O Ministério de Portos e Aeroportos (MPor) formalizou entre julho de 2025 e janeiro de 2026 um total de 25 instrumentos contratuais para Terminais de Uso Privado (TUPs), totalizando R$ 9,23 bilhões em investimentos. Simultaneamente, o ministro Silvio Costa Filho assinou a Portaria nº 83/2026, que inaugura a consulta pública sobre a Política Pública Nacional de Pesquisa, Desenvolvimento e Inovação Portuária (PD&I Portos). Esta movimentação estratégica visa alinhar a expansão física da infraestrutura à necessidade premente de modernização tecnológica, um componente frequentemente negligenciado na gestão portuária nacional.

Sinergia entre capital e tecnologia

Dos R$ 9,23 bilhões anunciados, R$ 5,81 bilhões são provenientes de sete novos contratos de adesão, enquanto R$ 3,41 bilhões derivam de 18 alterações contratuais para expansão de terminais já existentes. Esses aportes representam um volume recorde e demonstram a confiança do setor privado na estabilidade regulatória. Contudo, o aporte financeiro isolado não garante competitividade se não houver um ecossistema de inovação que suporte as operações.

A consulta pública da política PD&I Portos, aberta até o dia 5 de abril na Plataforma Brasil Participativo, surge justamente para suprir essa lacuna técnica. O marco legal atual, regido pela Lei nº 12.815 de 2013, não contempla termos fundamentais como inovação ou desenvolvimento científico. Ao propor este novo marco, o governo busca integrar a academia e a iniciativa privada para criar parâmetros de evolução constante, permitindo que os novos investimentos em TUPs sejam acompanhados por tecnologias de ponta.
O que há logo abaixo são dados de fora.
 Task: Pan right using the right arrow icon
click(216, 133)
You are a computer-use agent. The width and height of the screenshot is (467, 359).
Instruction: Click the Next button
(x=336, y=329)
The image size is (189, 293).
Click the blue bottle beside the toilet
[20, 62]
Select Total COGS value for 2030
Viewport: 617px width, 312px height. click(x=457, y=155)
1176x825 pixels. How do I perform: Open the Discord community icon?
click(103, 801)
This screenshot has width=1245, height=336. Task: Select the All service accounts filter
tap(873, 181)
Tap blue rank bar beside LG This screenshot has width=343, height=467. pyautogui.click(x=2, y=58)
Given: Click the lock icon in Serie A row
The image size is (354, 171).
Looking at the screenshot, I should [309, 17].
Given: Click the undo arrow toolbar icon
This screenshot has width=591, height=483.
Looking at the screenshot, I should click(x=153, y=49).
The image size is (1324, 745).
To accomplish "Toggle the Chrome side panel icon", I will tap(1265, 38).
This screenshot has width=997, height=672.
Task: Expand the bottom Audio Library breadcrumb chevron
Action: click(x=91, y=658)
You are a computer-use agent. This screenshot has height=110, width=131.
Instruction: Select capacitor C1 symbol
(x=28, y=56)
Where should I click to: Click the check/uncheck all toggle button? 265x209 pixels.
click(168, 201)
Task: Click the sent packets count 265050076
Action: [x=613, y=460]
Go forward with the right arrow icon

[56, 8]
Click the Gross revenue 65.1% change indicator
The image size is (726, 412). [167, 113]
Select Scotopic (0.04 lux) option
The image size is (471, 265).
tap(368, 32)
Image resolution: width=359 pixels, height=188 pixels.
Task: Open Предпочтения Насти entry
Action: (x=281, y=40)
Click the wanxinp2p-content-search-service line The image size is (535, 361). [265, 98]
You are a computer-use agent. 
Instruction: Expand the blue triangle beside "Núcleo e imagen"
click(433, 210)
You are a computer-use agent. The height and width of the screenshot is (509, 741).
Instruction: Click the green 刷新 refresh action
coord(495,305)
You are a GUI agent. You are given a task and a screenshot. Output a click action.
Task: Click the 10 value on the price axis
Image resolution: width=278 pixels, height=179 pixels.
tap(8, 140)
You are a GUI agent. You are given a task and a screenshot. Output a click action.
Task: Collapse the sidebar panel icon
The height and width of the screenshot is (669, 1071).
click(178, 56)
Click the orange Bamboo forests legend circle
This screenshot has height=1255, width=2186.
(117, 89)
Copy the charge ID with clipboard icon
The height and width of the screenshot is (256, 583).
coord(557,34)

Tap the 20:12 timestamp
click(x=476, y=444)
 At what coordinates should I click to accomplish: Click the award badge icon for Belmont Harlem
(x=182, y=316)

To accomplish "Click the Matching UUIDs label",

Descentralização e eficiência operacional

A distribuição geográfica dos investimentos revela um foco na redução de assimetrias logísticas regionais. O Nordeste lidera a captação de recursos com R$ 3,70 bilhões, seguido de perto pelo Sudeste com R$ 3,41 bilhões. O Sul recebe R$ 1,46 bilhão, enquanto as regiões Norte e Centro-Oeste somam aportes de R$ 469,56 milhões e R$ 181,04 milhões, respectivamente. Essa capilaridade é essencial para fortalecer os corredores de exportação e interiorizar o desenvolvimento econômico.

Tetsu Koike, diretor de Políticas Setoriais, Planejamento e Inovação do MPor, destaca que a política de PD&I está vinculada ao programa Navegue Simples. O foco central é a desburocratização e a redução de custos operacionais. Para um país que opera com mais de 10 mil embarcações e possui 178 terminais privados de carga, a eficiência não é apenas um diferencial, mas uma condição de sobrevivência no comércio exterior global. A inovação tecnológica deve ser a ferramenta para otimizar esses ativos bilionários.

Perspectivas para a infraestrutura nacional

O sucesso desta integração entre infraestrutura e inteligência depende da participação ativa dos stakeholders durante o período de consulta pública. A meta é criar um ambiente propício à pesquisa aplicada, onde os problemas reais dos portos brasileiros encontrem soluções em tecnologias como automação, inteligência artificial e análise de dados. Este é o caminho para que os novos TUPs operem com padrões de excelência internacional desde o início de suas atividades.

Historicamente, o Brasil peca ao investir em estruturas físicas sem o devido planejamento tecnológico e regulatório, o que muitas vezes resulta em gargalos futuros. No entanto, o cenário atual mostra um amadurecimento institucional. Mesmo enfrentando desafios crônicos de infraestrutura e excesso de burocracia, o país demonstra resiliência e capacidade de evolução ao modernizar suas leis e atrair capital privado de forma tão expressiva, sinalizando um crescimento sólido para o setor marítimo nos próximos anos.